There are also a few features in this code that we haven’t studied in detail, yet.
For example, we used the traverse()
method here to find out the closest
molecule to the target after finishing each iteration. Thanks to
this we can watch the algorithm converge to the target structure. We also used the
prune()
method which is used to remove
branches in the tree that are not converging towards the target. This helps
to curb exponential growth of the tree. How this method works is
discussed in more detail later.
If we want to get a hold of the molecules on the path, we can easily do so:
1path = tree.fetchPathTo(tree.params['target'])
2
3print(len(path))
4show_mol_grid(path)
Output:
42
Note
We can see that what appeared to be especially challenging for the algorithm was the creation of the aromatic ring at the end. This is an issue often observed with the original algorithm implemented in Molpher. It usually doesn’t take a long time to converge to a structure which is very similar to the target, but more effort is needed to actually generate the target structure itself. Fortunately, Molpher-lib has at least some answer to that (see Bidirectional Algorithm).
2.2.2.4. Tree Pruning¶
We cannot possibly grow the tree into all directions without soon running out of memory or wasting computational time on a non-prospective part of chemical space. Thus, a strategy to keep the number of explored putative paths to a minimum is needed. This can be achieved by discarding parts of the paths that are not improving in the value of the objective function (distance from the target molecule in the simplest case).

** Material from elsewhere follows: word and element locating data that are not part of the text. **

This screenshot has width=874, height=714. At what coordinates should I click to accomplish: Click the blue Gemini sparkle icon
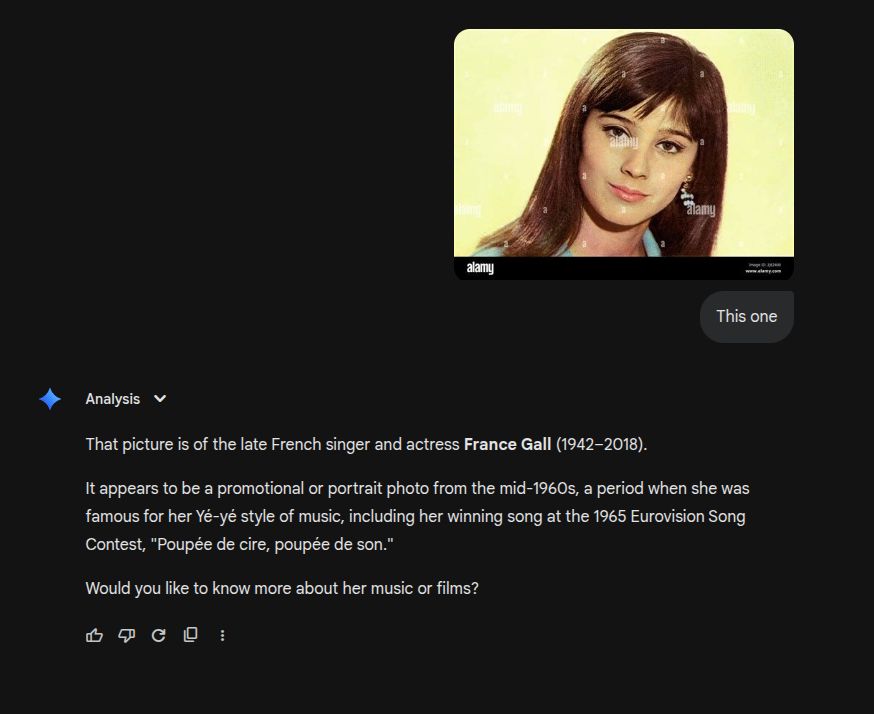point(50,399)
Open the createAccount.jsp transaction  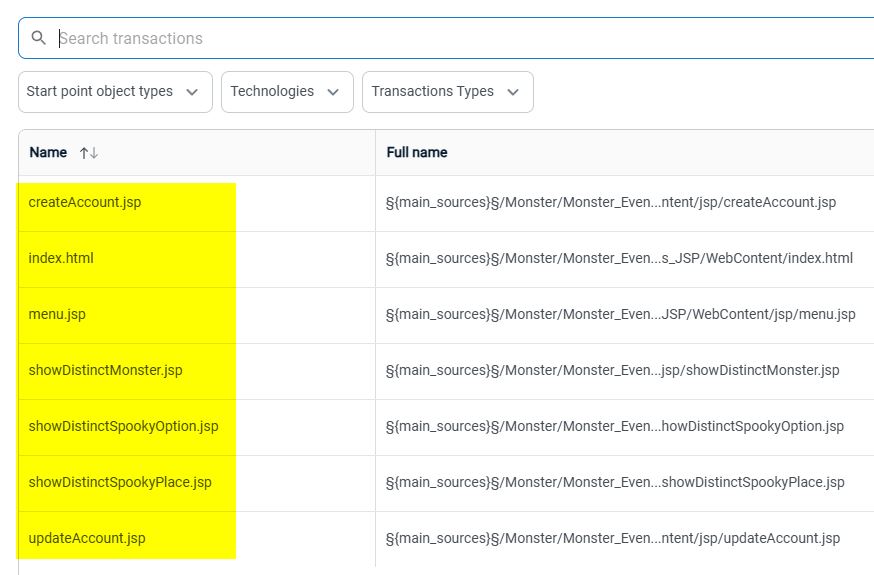click(85, 202)
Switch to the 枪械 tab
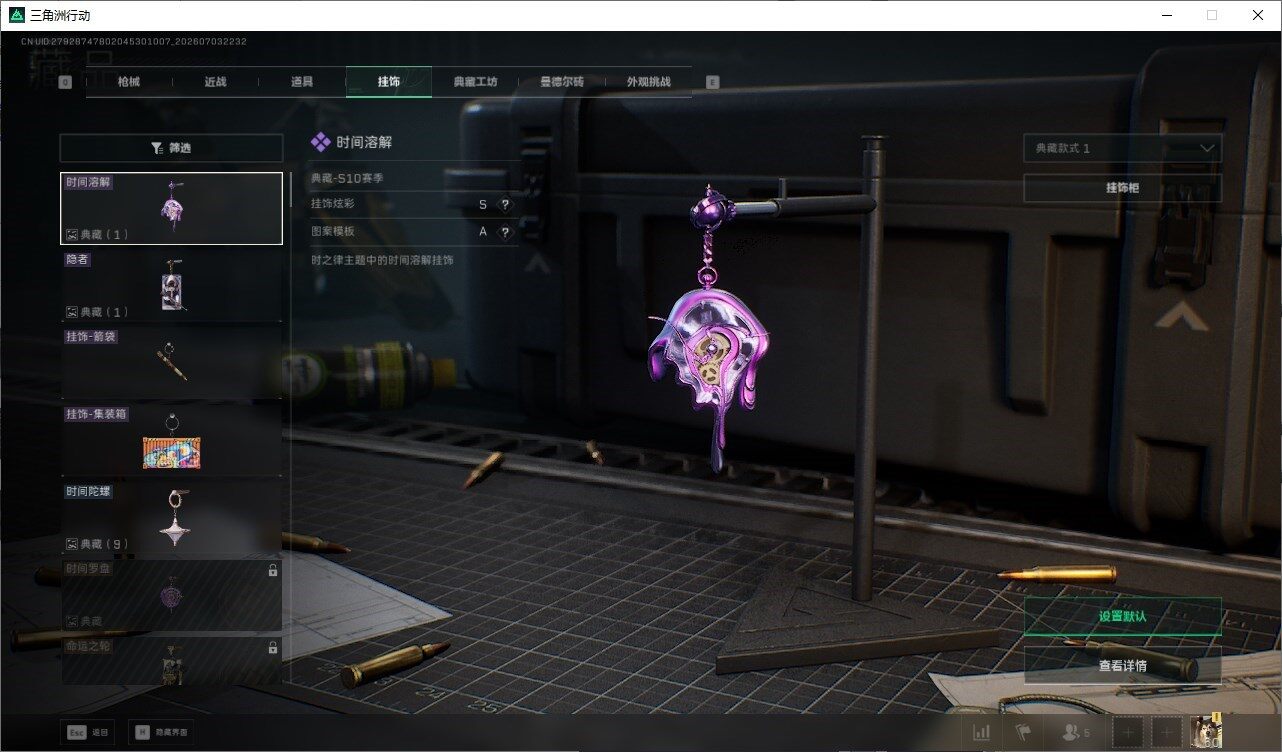Image resolution: width=1282 pixels, height=752 pixels. (129, 82)
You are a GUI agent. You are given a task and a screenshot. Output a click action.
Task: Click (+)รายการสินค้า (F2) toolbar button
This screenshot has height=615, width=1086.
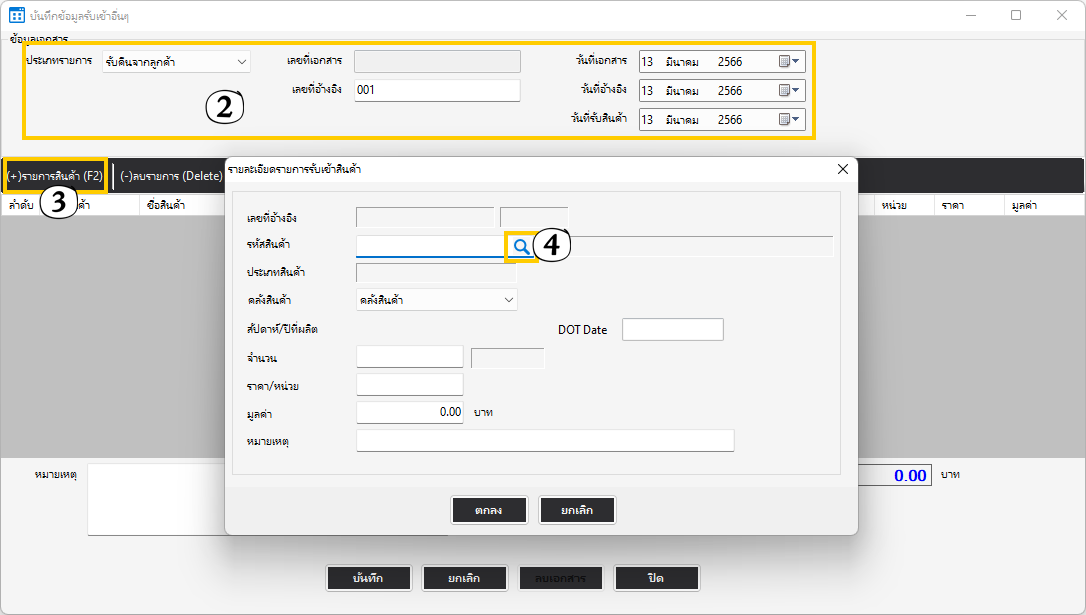coord(55,176)
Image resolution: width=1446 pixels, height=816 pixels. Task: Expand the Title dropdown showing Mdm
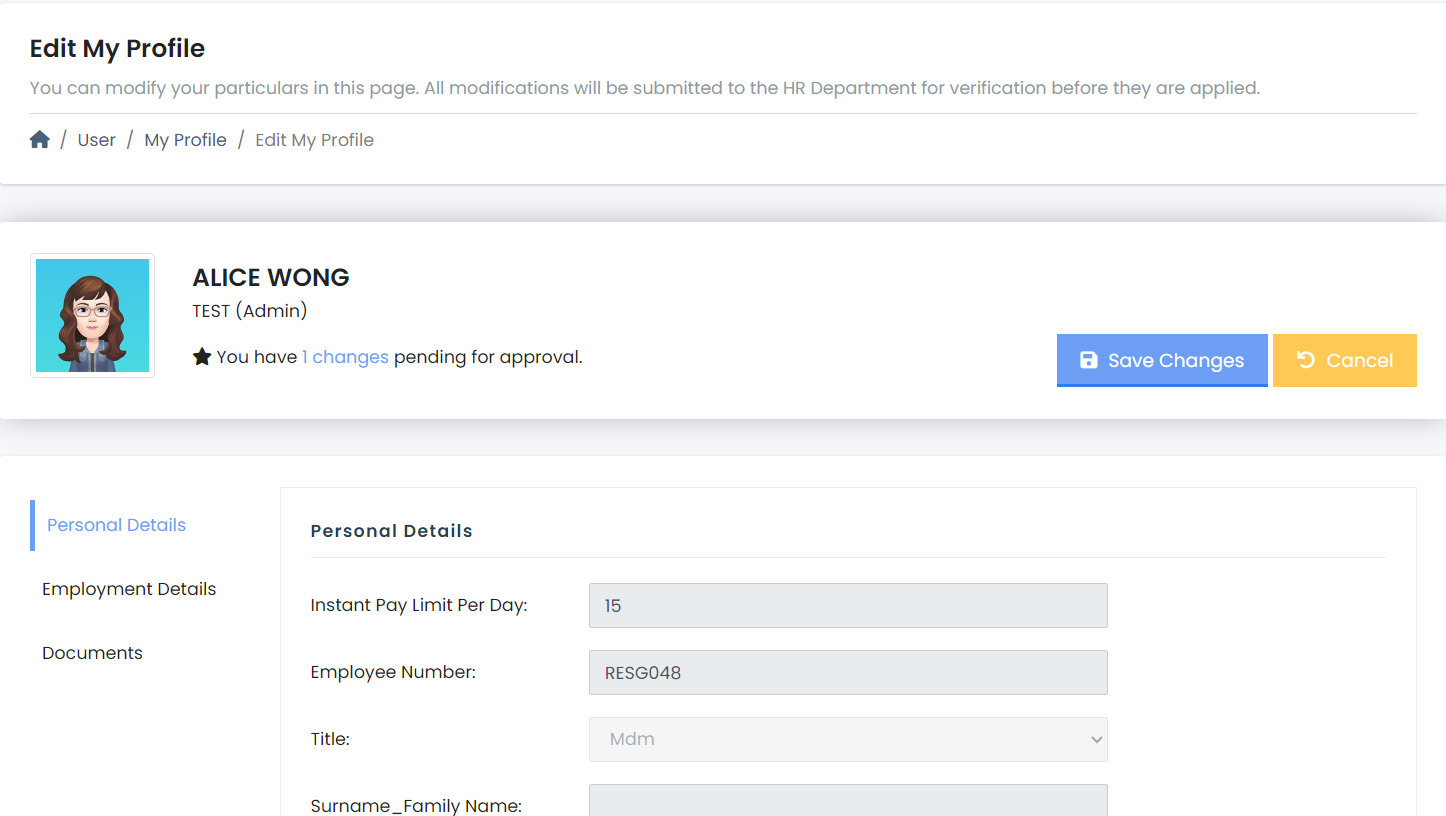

We call a molecule that has not generated any morphs closer to the target than itself
a non-producing molecule and we can set
the number of generations to wait before removing its descendants
with the non_producing_survive
parameter.
Tree pruning can be requested anytime by calling the prune()
method. In our example, the method didn’t prune
any paths, because the non_producing_survive
parameter is set to 2 generations in this particular instance.
See also
In addition to the non_producing_survive
parameter, there is the max_morphs_total
parameter,
which imposes a restriction on the maximum number of
descendants of one non-producing molecule. If the number of all historic descendants
reaches this threshold, the molecule is removed along with the current descendants.
2.2.3. Summary¶
This concludes the introduction of the main Molpher-lib building blocks. Hopefully, you found these examples useful and they helped to answer your questions about molecular morphing in general or the library itself. If not, feel free to use the issue tracker to ask questions or report bugs that you find. In the following sections, we describe more advanced topics such as custom chemical operators or tree serialization.